** GIVEN PROBLEM **
Copy the items below word for word, from the line containing "Where should I" through the last line of the items, and leave the pictures out of your answer.

** PROVIDED RECORDS **
— start —

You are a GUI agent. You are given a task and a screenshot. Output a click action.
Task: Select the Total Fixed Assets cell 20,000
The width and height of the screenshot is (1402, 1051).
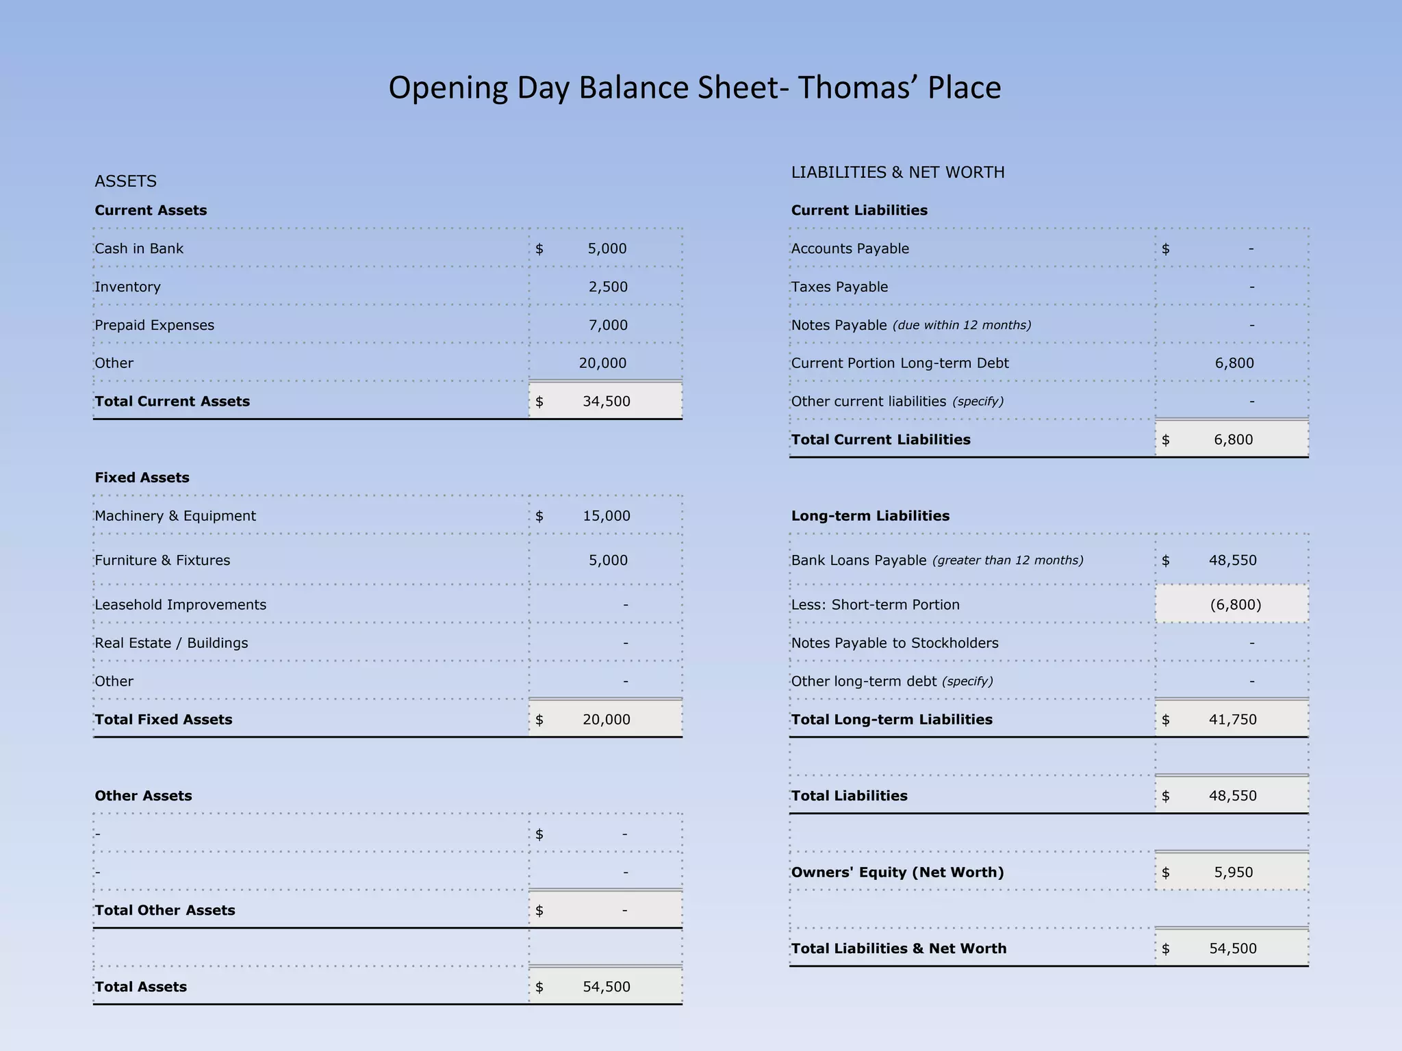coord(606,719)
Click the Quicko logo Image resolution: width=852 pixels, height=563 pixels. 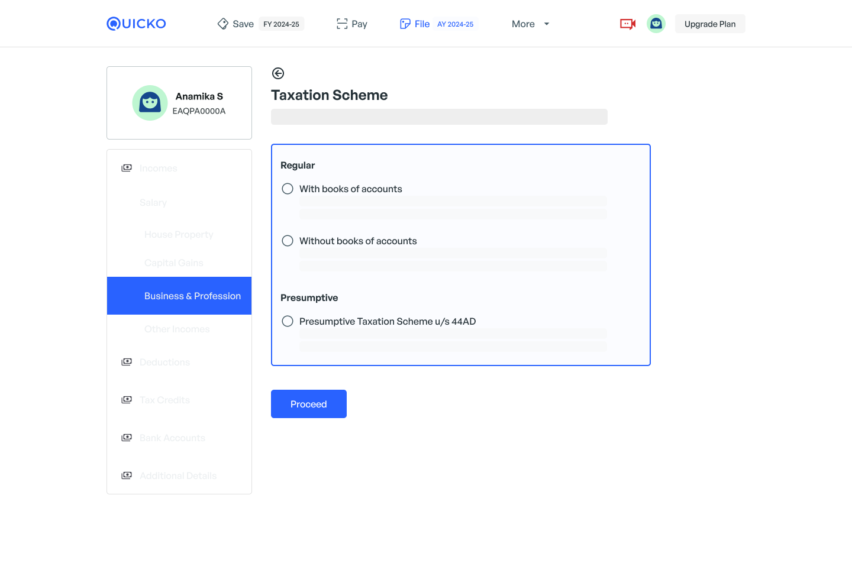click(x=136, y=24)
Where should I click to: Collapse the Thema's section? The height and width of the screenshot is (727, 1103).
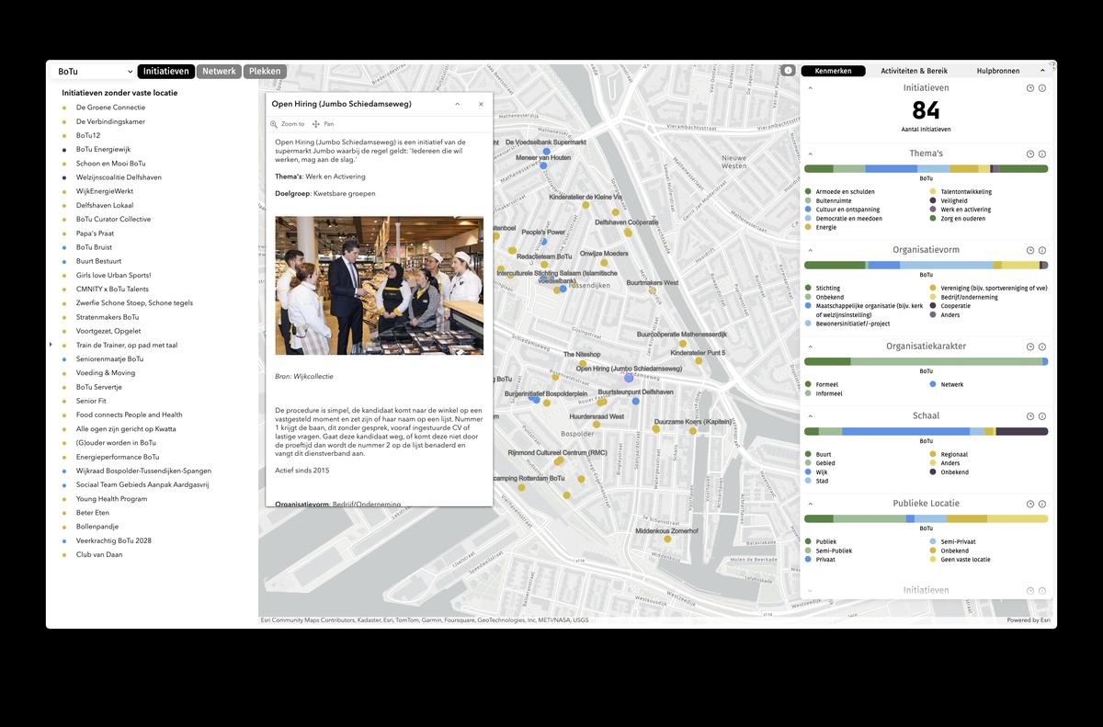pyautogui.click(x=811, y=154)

— end —

** TASK RESULT **
Where should I click to: Collapse the Thema's section? The height and width of the screenshot is (727, 1103).
pyautogui.click(x=811, y=154)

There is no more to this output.